::: INPUT DATA :::

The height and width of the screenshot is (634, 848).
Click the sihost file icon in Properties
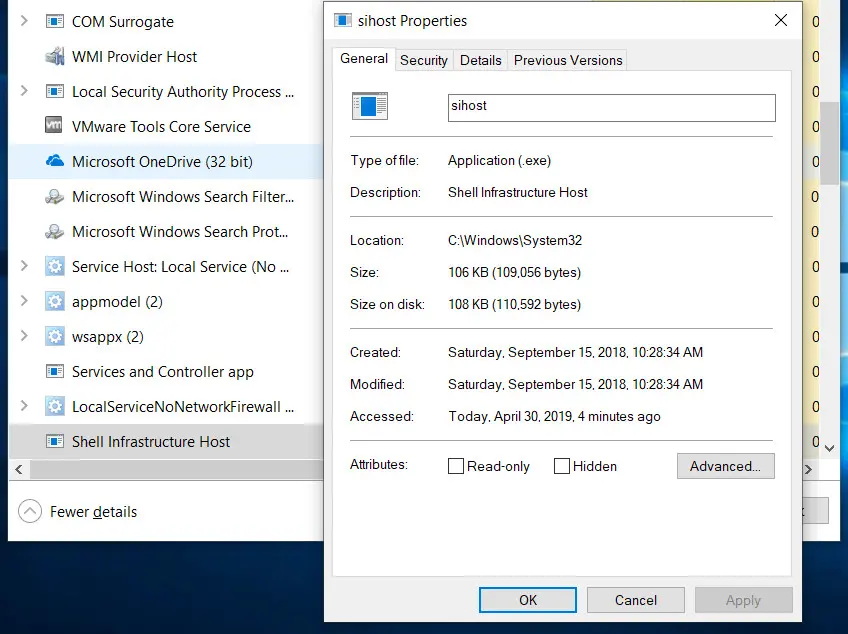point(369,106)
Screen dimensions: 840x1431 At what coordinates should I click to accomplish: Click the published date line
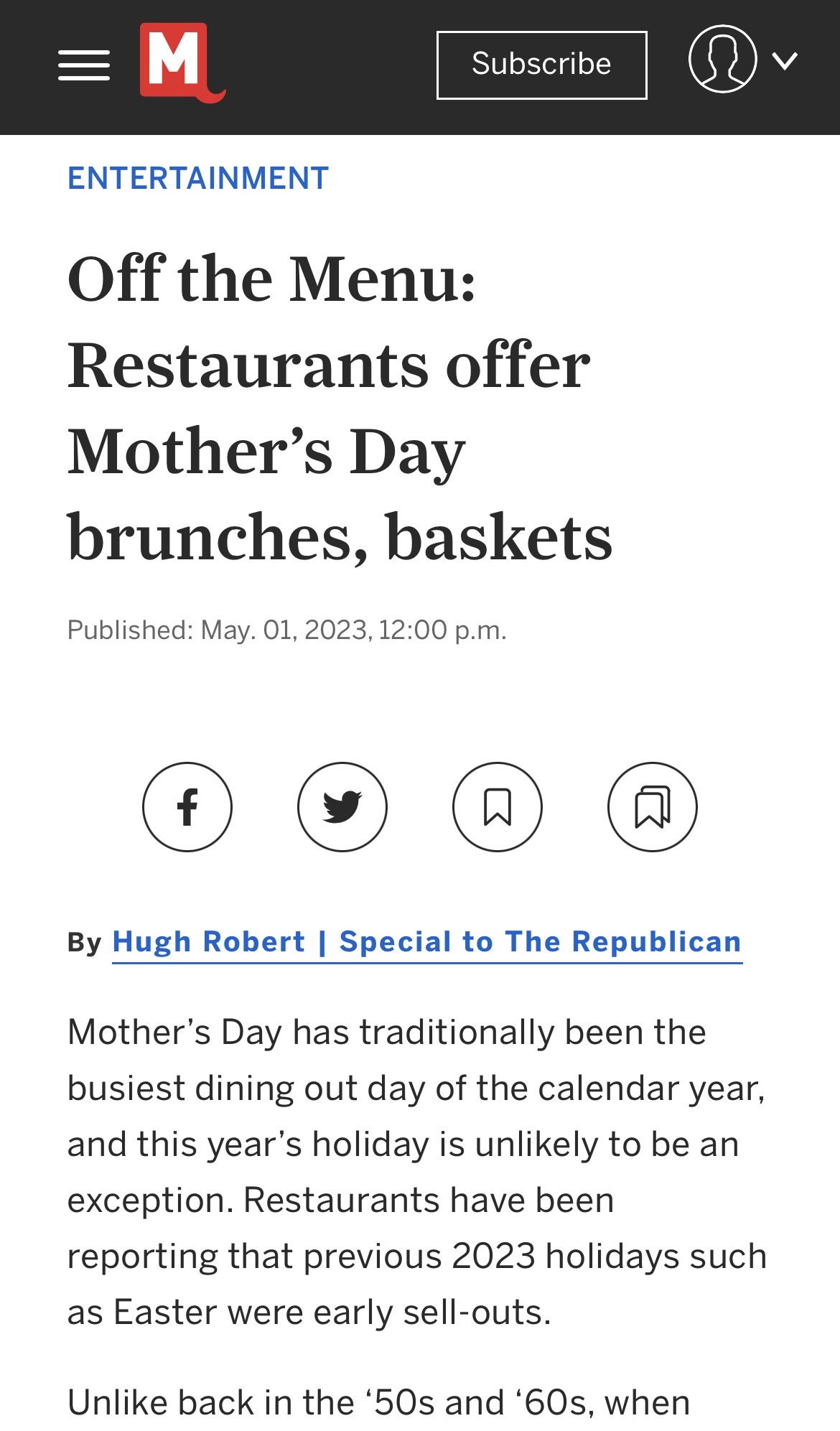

:::
::: INPUT DATA :::

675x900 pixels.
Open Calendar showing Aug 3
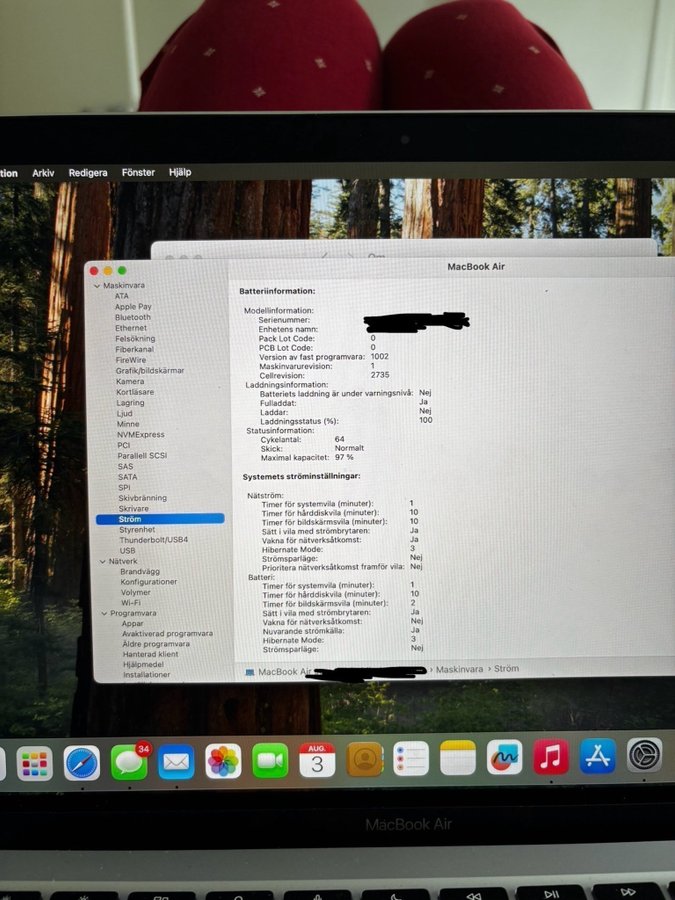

:::

• ACTION ITEM:
Out of the records above, please copy exactly the lines from the line with "The height and" up to and including the line with "Screen dimensions: 840x1431", minus the pictures.

• TASK SOLUTION:
The height and width of the screenshot is (634, 848).
Click the sihost file icon in Properties
point(369,106)
Screen dimensions: 840x1431 At what coordinates should I click to accomplish: Click the published date line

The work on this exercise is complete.